The German Government set itself the goal to promote homeownership, a decision it had been urged to make for a long time, given the fact that Germany’s homeownership rate is a low 45 percent. So far, the main measure toward this end has been the child tax credit for first-time home buyers passed by the governing Grand Coalition. Since September 2018, families have had the chance to apply for subsidies that amount to 1,200 euros per year for every child aged ten or over. The latest figures show that the child tax credit for first-time home buyers is used mainly in rural areas, but barely so in conurbations (source: rp-online.de).
By the end of November of 2018, the number of applications in Hamburg and Berlin was well below average. Only 619 applications were filed in the capital—which is less by a third than in the state of Saarland whose population is two thirds lower than Berlin’s. An above-average number of families and single-raising parents applied for the child tax credit in the populous non-city states of North Rhine-Westphalia, Baden-Württemberg and Lower Saxony.
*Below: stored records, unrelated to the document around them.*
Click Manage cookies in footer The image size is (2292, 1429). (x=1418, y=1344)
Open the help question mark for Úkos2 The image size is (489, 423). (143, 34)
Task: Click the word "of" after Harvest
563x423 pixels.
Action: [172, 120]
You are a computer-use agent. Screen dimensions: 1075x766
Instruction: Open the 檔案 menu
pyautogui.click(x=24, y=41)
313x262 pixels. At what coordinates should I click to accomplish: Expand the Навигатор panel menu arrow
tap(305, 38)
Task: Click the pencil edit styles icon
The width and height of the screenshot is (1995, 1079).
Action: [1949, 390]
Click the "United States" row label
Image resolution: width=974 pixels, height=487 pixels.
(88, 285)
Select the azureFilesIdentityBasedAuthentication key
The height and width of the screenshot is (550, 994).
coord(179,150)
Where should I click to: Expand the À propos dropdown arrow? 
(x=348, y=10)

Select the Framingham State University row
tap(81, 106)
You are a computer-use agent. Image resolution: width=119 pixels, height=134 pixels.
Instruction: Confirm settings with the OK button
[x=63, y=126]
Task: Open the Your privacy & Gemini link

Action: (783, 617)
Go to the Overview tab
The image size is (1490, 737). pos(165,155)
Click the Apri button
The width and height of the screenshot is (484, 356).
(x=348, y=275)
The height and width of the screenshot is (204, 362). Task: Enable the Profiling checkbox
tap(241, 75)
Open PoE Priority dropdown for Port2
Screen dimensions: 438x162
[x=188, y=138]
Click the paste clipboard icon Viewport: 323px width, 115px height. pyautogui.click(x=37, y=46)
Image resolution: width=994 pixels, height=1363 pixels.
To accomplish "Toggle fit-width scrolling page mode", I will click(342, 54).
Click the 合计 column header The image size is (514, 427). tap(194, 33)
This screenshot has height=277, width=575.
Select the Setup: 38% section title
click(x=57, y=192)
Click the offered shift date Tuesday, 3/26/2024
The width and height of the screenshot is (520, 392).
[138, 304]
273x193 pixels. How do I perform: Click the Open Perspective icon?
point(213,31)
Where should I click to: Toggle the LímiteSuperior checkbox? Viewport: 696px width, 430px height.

In the metropolises, where the homeownership rate is particularly low, the child tax credit has hardly helped to increase the number of people buying homes. Sceptics, such as Daniel Föst, the construction and housing policy spokesman of the Liberals in the Bundestag, criticised the child tax credit because it creates deadweight effects: It is used mainly by people who would be able to afford a home with or without the subsidy program. A substantial increase in the homeownership, which surveys suggest could be accomplished by reforming the real estate transfer tax, for instance (source: www.iwkoeln.de), is therefore not to be expected from the child tax credit.
That being said, the subsidy turns out to be more popular than the Federal Government predicted. The KfW development bank, which is in charge of the program, registered nearly 48,000 applications by the end of 2018 (source: www.tagesschau.de). This could mean that the budget set aside for the program, which was to be limited to three billion euros annually, will be exhausted before the end of the application period.
As the child tax credit for first-time home buyers seems to have been rather ineffective in raising the homeownership rate, it cannot be expected to have a positive impact on housing construction either. In fact, the opposite may be the case. It is not any lack of funds that is holding things up, as the Liberals’ Daniel Föst explaineds, but the shortage in building land, the limited capacities of the construction industry and the notorious red tape (source: www.welt.de).
This assessment is backed by a forecast of the DIW German Institute for Economic Research, which predicts another increase in construction costs. It quotes projected price hikes by 4.5 percent in the ongoing year and by 3.5 percent next year. The DIW identified strong demand and a slow expansion of capacities in the building trade as causes. Time-bound subsidies such as the child tax credit and special depreciation allowance are not a suitable foundation for a sustained capacity expansion, or so the institute argued. It added that the shortage in tradesmen and the concomitant price growth are here to stay. From the DIW’s point of view, it would be far more effective for the housing market to create “pinpoint incentives for brownfield development and infill densification.” (source: www.diw.de).